## [WORK TO COMPLETE]
Would you give the records below again, exactly and completely?
------------------------
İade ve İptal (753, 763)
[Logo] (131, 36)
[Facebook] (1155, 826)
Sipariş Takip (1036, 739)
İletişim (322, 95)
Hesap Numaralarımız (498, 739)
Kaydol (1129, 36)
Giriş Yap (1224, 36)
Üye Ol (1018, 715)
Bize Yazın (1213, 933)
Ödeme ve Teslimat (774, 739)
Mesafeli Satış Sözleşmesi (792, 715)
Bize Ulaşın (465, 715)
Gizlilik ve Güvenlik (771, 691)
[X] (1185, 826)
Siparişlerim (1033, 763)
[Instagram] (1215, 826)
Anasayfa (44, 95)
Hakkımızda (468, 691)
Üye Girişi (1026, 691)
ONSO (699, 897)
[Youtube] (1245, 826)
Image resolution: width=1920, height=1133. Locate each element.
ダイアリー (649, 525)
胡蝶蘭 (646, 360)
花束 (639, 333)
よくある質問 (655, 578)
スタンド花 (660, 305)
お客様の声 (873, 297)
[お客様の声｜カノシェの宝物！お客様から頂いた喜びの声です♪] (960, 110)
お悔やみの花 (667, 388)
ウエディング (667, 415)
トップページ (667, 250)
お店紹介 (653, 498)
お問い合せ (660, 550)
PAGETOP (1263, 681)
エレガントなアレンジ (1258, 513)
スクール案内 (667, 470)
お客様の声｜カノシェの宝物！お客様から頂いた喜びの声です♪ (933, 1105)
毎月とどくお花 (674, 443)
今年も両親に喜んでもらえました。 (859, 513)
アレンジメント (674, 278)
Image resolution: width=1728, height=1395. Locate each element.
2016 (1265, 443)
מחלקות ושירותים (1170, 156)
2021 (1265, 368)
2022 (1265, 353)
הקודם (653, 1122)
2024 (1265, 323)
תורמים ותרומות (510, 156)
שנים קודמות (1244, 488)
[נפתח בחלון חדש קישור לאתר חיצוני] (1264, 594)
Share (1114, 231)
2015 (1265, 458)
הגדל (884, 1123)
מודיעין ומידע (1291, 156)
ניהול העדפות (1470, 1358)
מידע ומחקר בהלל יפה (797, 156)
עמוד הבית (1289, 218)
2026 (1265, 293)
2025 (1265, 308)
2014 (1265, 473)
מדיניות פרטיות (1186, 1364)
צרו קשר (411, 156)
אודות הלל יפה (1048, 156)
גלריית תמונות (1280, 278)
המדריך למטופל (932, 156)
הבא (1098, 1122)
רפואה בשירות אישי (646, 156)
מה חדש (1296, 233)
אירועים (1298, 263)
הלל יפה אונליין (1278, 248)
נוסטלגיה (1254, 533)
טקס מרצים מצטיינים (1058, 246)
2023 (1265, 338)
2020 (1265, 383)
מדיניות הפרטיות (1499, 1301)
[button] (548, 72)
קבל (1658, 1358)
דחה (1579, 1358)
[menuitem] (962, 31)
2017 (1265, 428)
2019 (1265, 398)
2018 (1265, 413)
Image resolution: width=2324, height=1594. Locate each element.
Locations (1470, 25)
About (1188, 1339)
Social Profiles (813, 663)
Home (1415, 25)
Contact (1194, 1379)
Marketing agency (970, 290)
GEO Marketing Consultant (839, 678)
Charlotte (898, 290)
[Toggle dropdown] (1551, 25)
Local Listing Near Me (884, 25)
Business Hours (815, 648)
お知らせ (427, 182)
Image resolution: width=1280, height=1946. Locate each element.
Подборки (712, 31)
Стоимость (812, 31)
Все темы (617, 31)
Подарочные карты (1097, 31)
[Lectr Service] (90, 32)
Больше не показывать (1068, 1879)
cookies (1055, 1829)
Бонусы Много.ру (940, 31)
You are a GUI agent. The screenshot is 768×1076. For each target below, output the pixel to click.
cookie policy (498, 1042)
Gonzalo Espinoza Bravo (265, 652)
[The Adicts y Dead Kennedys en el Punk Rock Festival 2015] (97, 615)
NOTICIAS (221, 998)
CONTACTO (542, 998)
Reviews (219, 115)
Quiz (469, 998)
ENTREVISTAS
------------------------
## [EXPECTED ANSWER]
İade ve İptal (753, 763)
[Logo] (131, 36)
[Facebook] (1155, 826)
Sipariş Takip (1036, 739)
İletişim (322, 95)
Hesap Numaralarımız (498, 739)
Kaydol (1129, 36)
Giriş Yap (1224, 36)
Üye Ol (1018, 715)
Bize Yazın (1213, 933)
Ödeme ve Teslimat (774, 739)
Mesafeli Satış Sözleşmesi (792, 715)
Bize Ulaşın (465, 715)
Gizlilik ve Güvenlik (771, 691)
[X] (1185, 826)
Siparişlerim (1033, 763)
[Instagram] (1215, 826)
Anasayfa (44, 95)
Hakkımızda (468, 691)
Üye Girişi (1026, 691)
ONSO (699, 897)
[Youtube] (1245, 826)
Image resolution: width=1920, height=1133. Locate each element.
ダイアリー (649, 525)
胡蝶蘭 (646, 360)
花束 (639, 333)
よくある質問 (655, 578)
スタンド花 (660, 305)
お客様の声 (873, 297)
[お客様の声｜カノシェの宝物！お客様から頂いた喜びの声です♪] (960, 110)
お悔やみの花 (667, 388)
ウエディング (667, 415)
トップページ (667, 250)
お店紹介 (653, 498)
お問い合せ (660, 550)
PAGETOP (1263, 681)
エレガントなアレンジ (1258, 513)
スクール案内 (667, 470)
お客様の声｜カノシェの宝物！お客様から頂いた喜びの声です♪ (933, 1105)
毎月とどくお花 (674, 443)
今年も両親に喜んでもらえました。 (859, 513)
アレンジメント (674, 278)
Image resolution: width=1728, height=1395. Locate each element.
2016 (1265, 443)
מחלקות ושירותים (1170, 156)
2021 (1265, 368)
2022 (1265, 353)
הקודם (653, 1122)
2024 (1265, 323)
תורמים ותרומות (510, 156)
שנים קודמות (1244, 488)
[נפתח בחלון חדש קישור לאתר חיצוני] (1264, 594)
Share (1114, 231)
2015 (1265, 458)
הגדל (884, 1123)
מודיעין ומידע (1291, 156)
ניהול העדפות (1470, 1358)
מידע ומחקר בהלל יפה (797, 156)
עמוד הבית (1289, 218)
2026 (1265, 293)
2025 (1265, 308)
2014 (1265, 473)
מדיניות פרטיות (1186, 1364)
צרו קשר (411, 156)
אודות הלל יפה (1048, 156)
גלריית תמונות (1280, 278)
המדריך למטופל (932, 156)
הבא (1098, 1122)
רפואה בשירות אישי (646, 156)
מה חדש (1296, 233)
אירועים (1298, 263)
הלל יפה אונליין (1278, 248)
נוסטלגיה (1254, 533)
טקס מרצים מצטיינים (1058, 246)
2023 (1265, 338)
2020 (1265, 383)
מדיניות הפרטיות (1499, 1301)
[button] (548, 72)
קבל (1658, 1358)
דחה (1579, 1358)
[menuitem] (962, 31)
2017 (1265, 428)
2019 (1265, 398)
2018 (1265, 413)
Image resolution: width=2324, height=1594. Locate each element.
Locations (1470, 25)
About (1188, 1339)
Social Profiles (813, 663)
Home (1415, 25)
Contact (1194, 1379)
Marketing agency (970, 290)
GEO Marketing Consultant (839, 678)
Charlotte (898, 290)
[Toggle dropdown] (1551, 25)
Local Listing Near Me (884, 25)
Business Hours (815, 648)
お知らせ (427, 182)
Image resolution: width=1280, height=1946. Locate each element.
Подборки (712, 31)
Стоимость (812, 31)
Все темы (617, 31)
Подарочные карты (1097, 31)
[Lectr Service] (90, 32)
Больше не показывать (1068, 1879)
cookies (1055, 1829)
Бонусы Много.ру (940, 31)
You are a GUI agent. The screenshot is 768×1076. For each target below, output the pixel to click.
cookie policy (498, 1042)
Gonzalo Espinoza Bravo (265, 652)
[The Adicts y Dead Kennedys en el Punk Rock Festival 2015] (97, 615)
NOTICIAS (221, 998)
CONTACTO (542, 998)
Reviews (219, 115)
Quiz (469, 998)
ENTREVISTAS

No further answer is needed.